In the underlying case, the contractor unilaterally reduced the subcontractor’s contract price from $36,124.00 to $29,103.00, purportedly due to untimely and improper performance by the subcontractor, and the subcontractor filed a lien and lawsuit in pursuit of payment of its original contract amount. The contractor counterclaimed, asserting that the subcontractor had breached the subcontract by failing to timely and adequately perform the work and by violating the lien-waiver and forum selection clauses. The trial court determined that the subcontractor was only subject to total back charges of $774.95, and further determined that the contractor violated the Act by improperly withholding $29,103.00, the amount the contractor had acknowledged was owed. Accordingly, the subcontractor was additionally awarded interest and attorney fees pursuant to the Act.

On appeal, the contractor argued that it was entitled to withhold amounts for anticipated bond premiums (to release the lien) and litigation costs to resolve the improperly filed lien and lawsuit. In rejecting this argument, the appellate court held that “only direct, tangible amounts relating to disputes involving alleged faulty labor, work or materials are retainable by the contractor” under the Act.

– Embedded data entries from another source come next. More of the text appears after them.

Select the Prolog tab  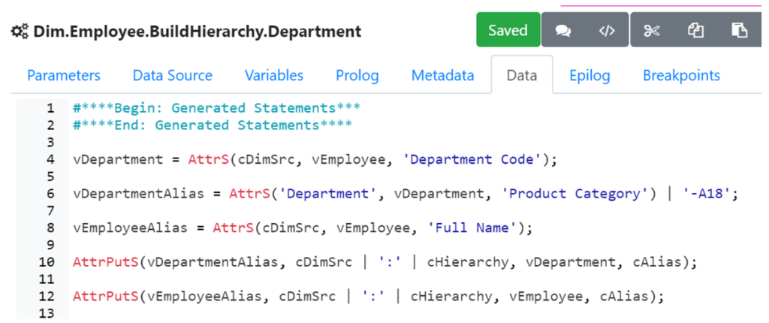357,75
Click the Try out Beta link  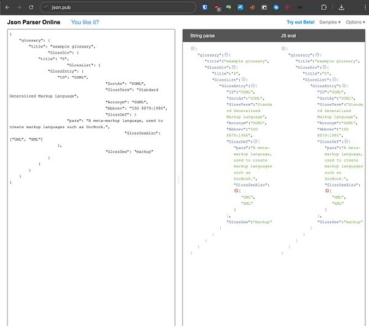point(300,22)
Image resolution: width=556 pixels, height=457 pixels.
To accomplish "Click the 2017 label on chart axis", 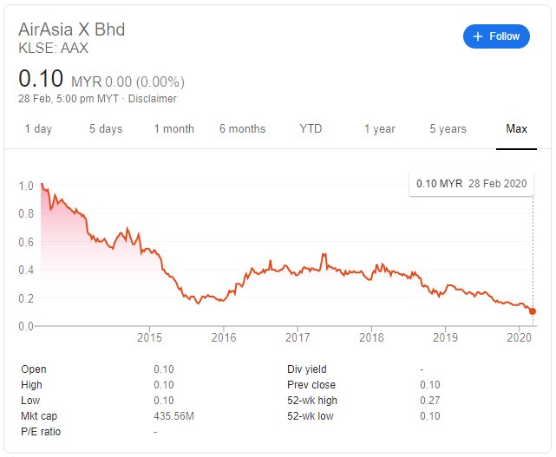I will (298, 337).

Id. at 2. Thereafter, the Supreme Court conclusively determined that the alleged breaches and anticipated costs did not create “disputed liens or claims involving the work or labor performed or material furnished by the subcontractor,” within the meaning of the Act. Id. at 4. According to the Supreme Court, although the alleged breaches concerned disputes arising out of the construction contract, the lien-waiver and forum-selection provisions at issue were procedural in nature as opposed to involving substantive aspects of performing the work or labor under the contract. Id.

In considering the Masiongale decision and subsequent authority, two crucial points should be recognized by parties asserting and defending against claimed violations of the Act:

  • First, the Act’s reference to “disputed liens and claims” does not provide the upper tier contractor carte blanche to withhold payment for any possible dispute arising under the contract documents.
  • Second, even where the upper tier contractor has a good faith belief that monies should be withheld to address problems with work, labor or materials on a project, the contractor should avoid overreach by withholding monies in excess of identified offsets or the anticipated damages at issue.

Accordingly, from the perspective of a lower tier subcontractor, a focused, strategic approach to claims under the Act should be employed. First, to enhance its position and narrow the issues, it should limit any asserted violation to the failure to receive requested payment for amounts known or suspected to have been received by the upper tier party from a prior payment application. Second, if the upper tier contractor provides notice that it is refusing to make any further payment until resolution of a specific issue with an identified cost, or that is subject to an objective determination, the lower tier subcontractor should immediately respond that the upper tier contractor is obligated to immediately release payment of all undisputed amounts or it will be in violation of the Act. By appropriately limiting the scope of its claim for payment, the lower tier subcontractor will enhance its prospects of being determined to be the prevailing party if the dispute escalates.

From the upper tier contractor’s perspective, the inverse is true. To limit exposure, it should avoid liquidating damages to the extent current and/or future costs cannot be reasonably ascertained, and any disputes should be characterized as arising directly from the work, labor and materials provided for the project. In addition, it should not withhold net, undisputed payments to unfairly leverage its position and thereby force a lower tier subcontractor or material supplier into submission. A sophisticated opponent will recognize such overreach and use it to enhance its prospects for an award of attorney fees.

In summary, contractors, subcontractors and material suppliers should be aware of the appropriate uses and significant risks of claims arising from the Act and employ a strategic approach when confronted with apparent violations.